AmoebeAbleger(): This should never happen!

Found a bug in R'n'D? Report it here!

Moderators: Flumminator, Zomis

filbo
Posts: 647
Joined: Fri Jun 20, 2014 10:06 am

AmoebeAbleger(): This should never happen!

Post by filbo »

I'm running a massive autotest of all my saved tapes [and boy, a huge fraction aren't working :( ]

Noticed some error messages flowing by -- a whole bunch similar to:

AmoebeAbleger(): newax = 38, neway = 22
AmoebeAbleger(): This should never happen!

regarding level 39 of 'rnd_yamyam_palace'. Attaching the tape.
Attachments
rnd_yamyam_palace-039.tape
(560 Bytes) Downloaded 185 times
filbo
Posts: 647
Joined: Fri Jun 20, 2014 10:06 am

Re: AmoebeAbleger(): This should never happen!

Post by filbo »

I re-ran it and it spewed tons of output, but nothing interesting ended up in ~/.rocksndiamonds/std{out,err}.

So I reran with > /tmp/out 2>/tmp/err, and all the interesting stuff ended up in stdout, which is attached.
Attachments
rnd_yamyam_palace-039-autotest-out.txt.bz2
(1.35 KiB) Downloaded 207 times
User avatar
Holger
Site Admin
Posts: 4073
Joined: Fri Jun 18, 2004 4:13 pm
Location: Germany
Contact:

Re: AmoebeAbleger(): This should never happen!

Post by Holger »

I'm running a massive autotest of all my saved tapes [and boy, a huge fraction aren't working :( ]
So the most interesting question will be if these tapes fail due to engine bugs or due to being broken as caused by using the buggy snapshot system. :-o

At least, this question can usually easy be answered: Take a few of these broken tapes, use the "file" command on them (with the "magic" file extensions for R'n'D files) to see with which game version they were recorded with, and replay/autotest them with exactly this version. If they succeed, I've added engine incompatibilities (or bugs) in later versions. If they still fail, they are really broken (for whatever reason, having used the snapshot system being the most likely reason).

Supplied information:
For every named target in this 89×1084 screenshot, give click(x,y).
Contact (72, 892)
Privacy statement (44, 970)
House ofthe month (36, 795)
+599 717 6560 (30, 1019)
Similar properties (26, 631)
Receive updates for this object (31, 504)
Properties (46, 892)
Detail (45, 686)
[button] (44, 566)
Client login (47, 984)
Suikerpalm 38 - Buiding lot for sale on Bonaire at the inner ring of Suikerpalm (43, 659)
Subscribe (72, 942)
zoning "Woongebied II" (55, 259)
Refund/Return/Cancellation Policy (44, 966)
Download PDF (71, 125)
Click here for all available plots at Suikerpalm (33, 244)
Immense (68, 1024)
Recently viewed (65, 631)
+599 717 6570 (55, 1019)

Challenges:
a) In the forum thread about the AmoebeAbleger() error, why does replaying a failing tape with the exact game version it was recorded with help identify the cause of the failure? Answer in one to three sentences.
b) In the forum thread about the AmoebeAbleger() error, retype the passage starting at "Noticed some error" and ending at "Attaching the tape.".
c) Write what comes next in the forum thread about the AmoebeAbleger() error, continuing after its last sentence.
The lines come from a source separate from the forum thread.

Final answers:
a) If the tape succeeds with that version, its failure in later versions points to engine incompatibilities or bugs introduced since then. If it still fails, the tape itself is broken, most likely because the snapshot system was used while recording it.

b)
Noticed some error messages flowing by -- a whole bunch similar to:

AmoebeAbleger(): newax = 38, neway = 22
AmoebeAbleger(): This should never happen!

regarding level 39 of 'rnd_yamyam_palace'. Attaching the tape.

c)
A third possible cause, unfortunately, is running an older, 32-bit support only version that was compiled on a 64-bit system. This was fixed in one of the latest 3.x versions (3.1.0.0, I think), but an overseen 32/64-bit bug in the EM engine was only fixed in 4.0.1.2.

I will have a look at that example tape and error output later!

Update: 64-bit support was added in version 3.3.1.0.
filbo
Posts: 647
Joined: Fri Jun 20, 2014 10:06 am

Re: AmoebeAbleger(): This should never happen!

Post by filbo »

I get this output (which you'll also have seen):

$ file 039.tape
039.tape: Rocks'n'Diamonds data, tape file, version 3.2.6-1, engine 1.4.0-0, date 20110111, level set "rnd_yamyam_palace", level 39

-- which ought to be new enough, if you're right. The levelset 'rnd_yamyam_palace' uses the RnD engine if I'm not mistaken.

Unfortunately my systematic directory of old RnD personal builds only goes back to 2015-04-01, version 4.0.0.0, 64-bit. Fortunately, I also have a few ad hoc old binaries, including a 3.3.0.1 (64-bit) and 3.3.1.2 (32 & 64). Off to try that with those binaries...

... ok, with 3.3.0.1 (which I believe came from an Ubuntu repository), it plays to 197s and dies, with no interesting stderr output. With 3.3.1.2 64-bit it prints the same style of messages (didn't try to confirm if _same_ messages) and dies somewhere along the way. The other binaries don't work (shared object problems).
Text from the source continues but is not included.